Rupture of abscess cavity into the ventricles due to delay in repeat aspiration and increase in the surrounding edema leading to abrupt herniation were the main causes of death in most of the series16. Epilepsy is a possible complication that necessitates treatment and medical attention. Seizures have been reported in up to 50% of the cases3. The proliferation of bacteria within the central core of necrotic material is said to be one of the causes of increase in the surrounding edema17. Boviatsis et al.18 have observed recurrence in 8.33% cases after CT-guided stereotactic aspiration. Kaplan et al.19 have observed that bleeding in brain abscess can occur due to inflammation or damage of the fragile neovasculature of the abscess wall.
In our case both the risks were eliminated by performing repeated elective aspiration of abscess. Follow up CT scan showed reduction in the size of abscess cavity, fragmentation of the capsule and decrease in the surrounding edema.
Yamamoto et al20 stated that multiple dose administration of antibiotics and prior drainage of pus significantly increased the antibiotic concentration within the abscess cavity.

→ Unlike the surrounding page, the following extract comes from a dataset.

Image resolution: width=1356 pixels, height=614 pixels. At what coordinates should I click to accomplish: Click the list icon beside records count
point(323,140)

Stereotactic aspiration is appropriate for small, deep seated abscesses or those located in eloquent regions of the brain, because it provides a direct and rapid access to the abscess through a predetermined route. Endoscopic method has the advantage of allowing direct visualization of abscess cavity. Fritsch et al.8 have suggested that the neuro-endoscopic treatment of brain abscesses has additional advantages as compared to stereotactic aspiration. It allows more complete drainage and lavage. Gajdhar and Yadav21 have stressed out that the direct visualization of abscess cavity is possible and the completeness of evacuation can be assessed. Although conventional burrhole aspiration or twist drill aspiration and lavage are very effective in the management of brain abscesses, endoscopic aspiration appears to be a safe and effective alternative method of treatment.
Hellwig et al22 concluded that the results of endoscopic stereotaxy in brain abscess were encouraging as compared to the conventional microsurgical techniques and pure stereotactic techniques.

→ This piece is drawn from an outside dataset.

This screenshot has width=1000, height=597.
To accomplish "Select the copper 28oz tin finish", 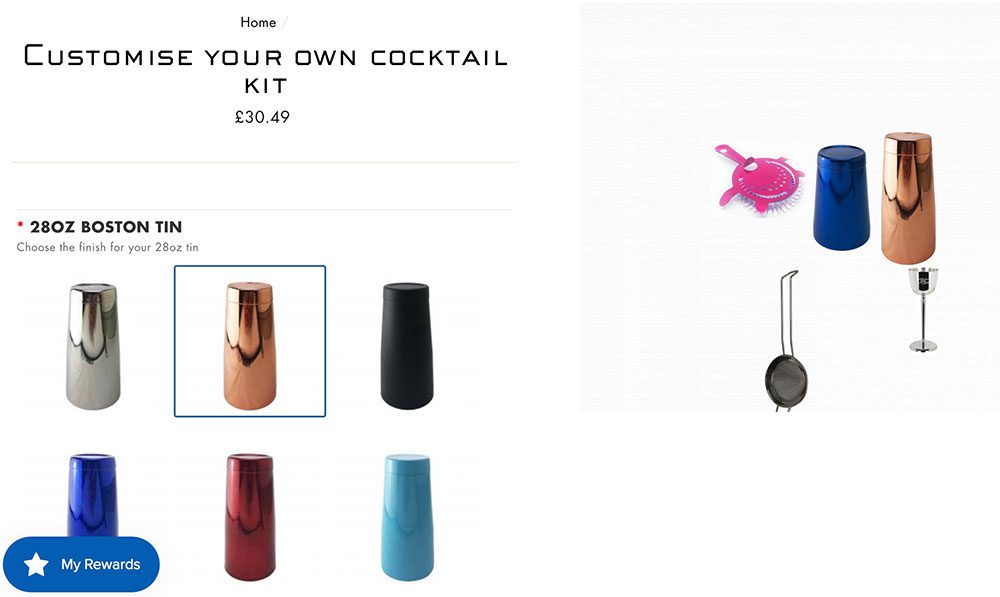I will [x=248, y=345].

Excision is required in large superficial abscesses resistant to multiple aspirations, post-traumatic abscess with a foreign body or fistula and multiloculated abscess of nocardia or actinomycotic etiology6.
Confirmation of diagnosis and monitoring of treatment response with magnetic resonance spectroscopy may allow greater number of patients to be managed with medical treatment in future6.
From our case we suggest that repeated elective aspiration of pus and multiple dose oral administration of antibiotics are effective for the management of large capsulated superficial abscesses in patients with mild neurological picture.